Ebrahim Raisi, a hardline conservative, will take over Iran’s presidency in August after winning the election.
Participation was very low, only 49 percent.
Israel is concerned about the change in power, but the European Union hopes for fresh negotiations over Iran’s nuclear programme.
Official Announcement Interior Minister Abdolreza Rahmani Fazli announced on Saturday. According to the final vote count, Raisi received nearly 62 percent of the vote. But according to the Minister of Interior, the turnout was 48.8 percent, which is the lowest in a presidential election in the republic.
The win for Ibrahim Raisi, aged 60, was expected. He is the head of the Iranian judiciary and enjoys the full support of the authorities. But evaluators stressed the importance of voter turnout.

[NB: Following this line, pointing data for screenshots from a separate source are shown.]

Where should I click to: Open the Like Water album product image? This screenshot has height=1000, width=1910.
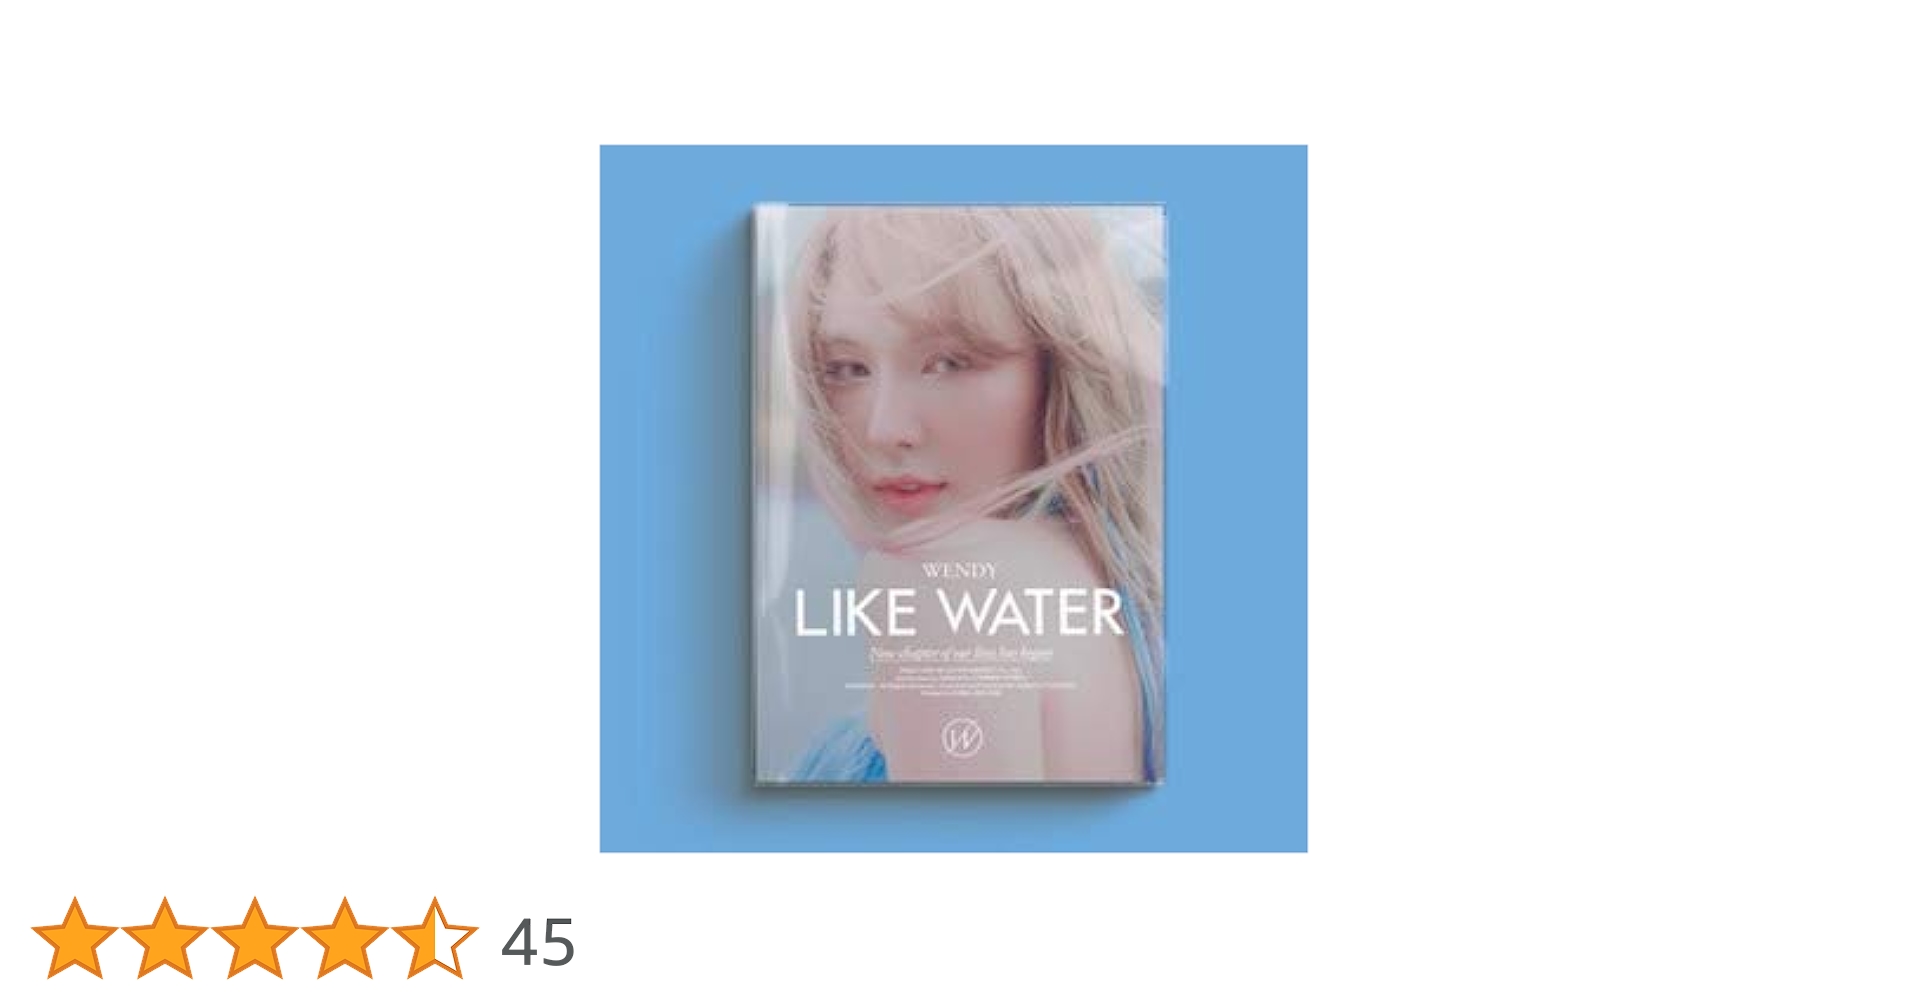[953, 498]
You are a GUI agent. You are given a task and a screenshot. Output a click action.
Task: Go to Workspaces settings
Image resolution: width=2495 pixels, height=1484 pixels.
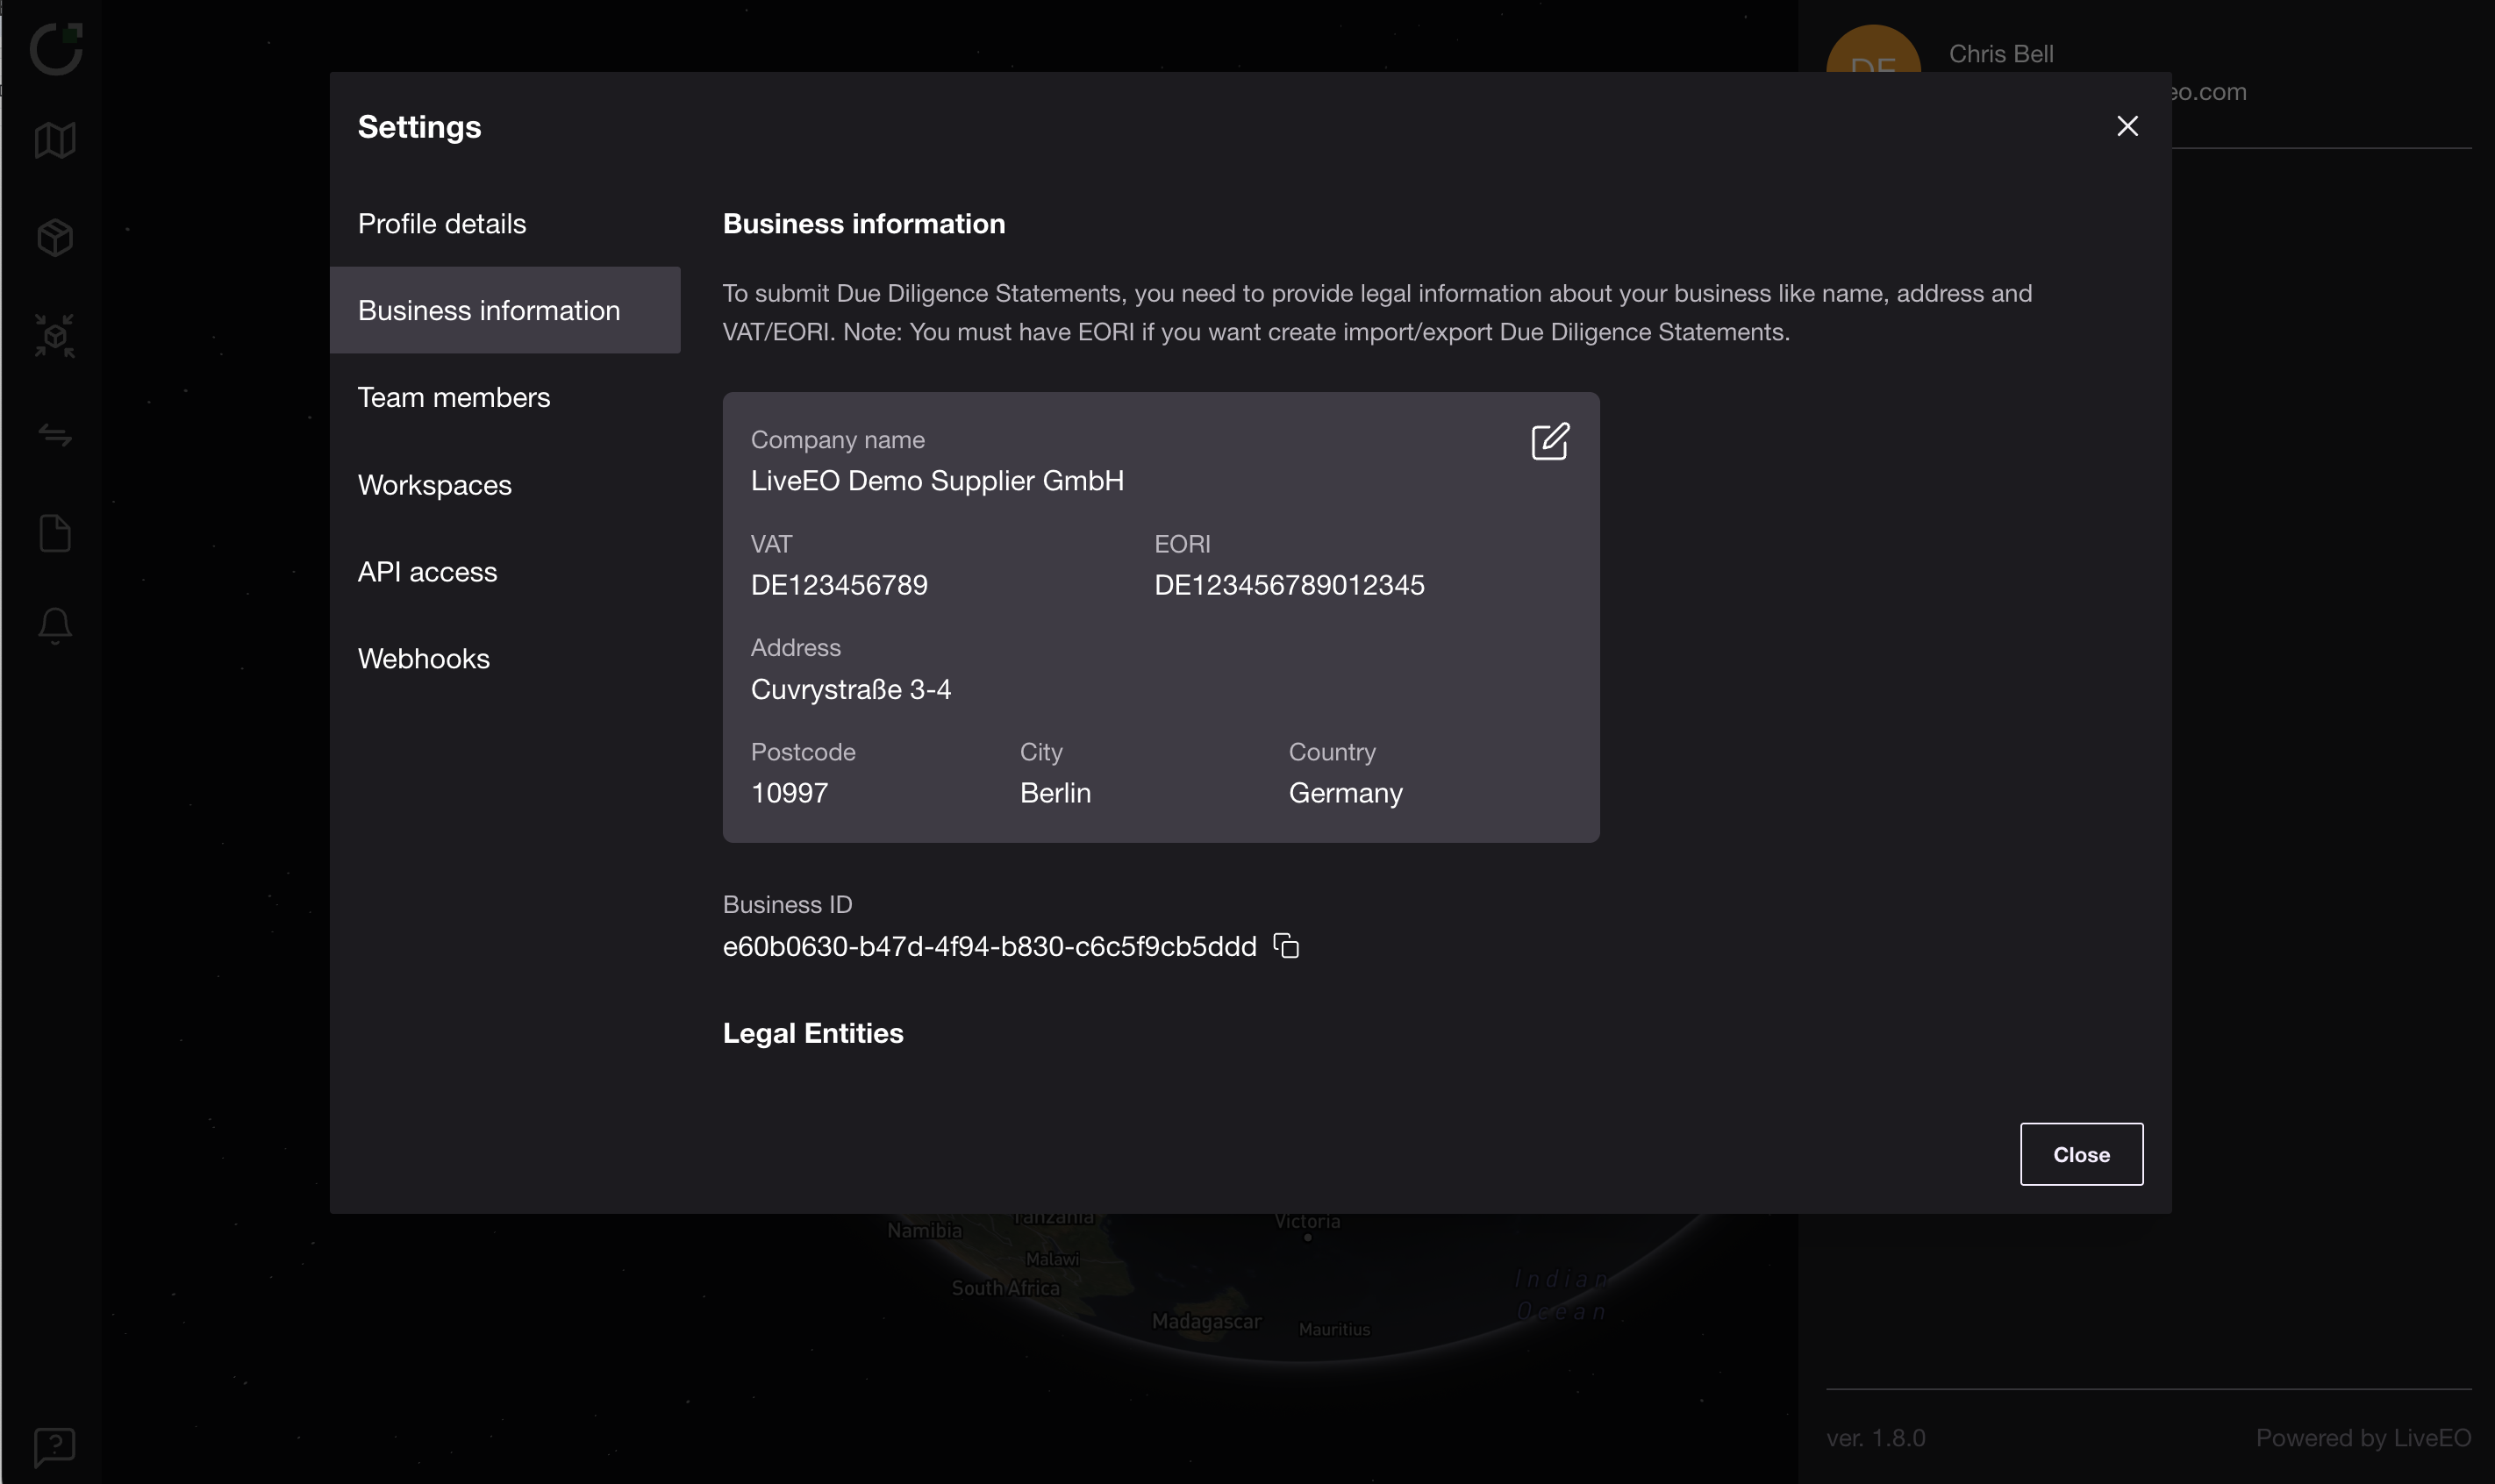click(435, 485)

“It is not important to hang a Christmas tree if compared to the results of the previous elections. But if these numbers are correct – we are not quite sure there are no additional ballot papers – it is still a good result given the number of people who said they wanted to boycott the elections,” he said says Rosbeh Parsi, an analyst at the State Department’s Policy Institute.
Even Middle East Analyst Pete Hammergren studies turnout:
“Many of those who voted in the previous Iranian elections because they believed their votes could make a difference – despite the weakness of the candidates by the Security Council – chose to boycott the elections this time because they considered it fraudulent in favor of my president,” she wrote to TT.
“Millions of voice translators did not want to help legitimize Raisi. Opposition sources say turnout was only 25 percent in the multi-million dollar city of Tehran.”
Only seven out of about 600 presidential candidates have been approved to run. Iran has, according to Agence France-Presse, 59 million eligible residents.
My boss congratulated outgoing President Hassan Rouhani:
– I congratulate the people on their choice. My official congratulations will come later, but we know who got enough votes in this election and who chose the people today.
The country’s Supreme Leader, Ayatollah Ali Khamenei, hailed the elections as a victory over “hostile propaganda”. He congratulated Russian President Vladimir Putin, as well as Turkish President Recep Tayyip Erdogan.
Even before election day Talk a little about someone other than Ibrahim Raisi to achieve victory. His three contenders, including former Central Bank Governor Abdel Nasser Hemmati, the only non-conservative candidate left after several candidates withdrew, congratulated their opponent on the victory.
Raisi belongs to the country’s religious establishment and is considered close to the ayatollah. The judge is said to have strongly conservative views on many social issues, including the status of women.
“He is a representative of the old powerful class,” writes Pete Hammergren, who is associated with the Stockholm Foreign Policy Institute.
Ibrahim Raisi is under US sanctions for alleged human rights abuses – including his involvement in the systematic executions of thousands of political prisoners in the country in 1988, something Raisi has repeatedly denied. During this period, Raisi held the position of Deputy Prosecutor of the Order.
After the election victory calls Amnesty International to investigate allegations of human rights violations committed by the President.
“The fact that Ibrahim Raisi rose to the presidency rather than being investigated for human rights violations, killings, disappearances and torture is a harsh reminder that impunity prevails in Iran,” the organization said in a statement.
Israel warns that the world should worry about a major election victory, according to AFP.
An Israeli Foreign Ministry spokesperson wrote on Twitter that Raisi is a proponent of Iran’s “rapidly advancing military nuclear program”, and “his election as president demonstrates Iran’s true nefarious intentions.”
Introduces himself Ibrahim Raisi as a conscientious campaigner to fight corruption for the poor. He is taking over the presidency at a critical time for Iran, at least economically.
The failure of the JCPOA nuclear power agreement and severe US sanctions led to rampant inflation and high unemployment in the country, and rebuilding the economy was the focus ahead of the elections. Among other things, Raisi promised to build millions of apartments for low-income families, a promise that has attracted voters in an economically fragile Iran.
Raisi is also behind efforts to revive the 2015 nuclear deal – and reach a deal to end US sanctions – to save the country’s economy.
The European Union announced that a meeting between the two parties will be held in Vienna on Sunday.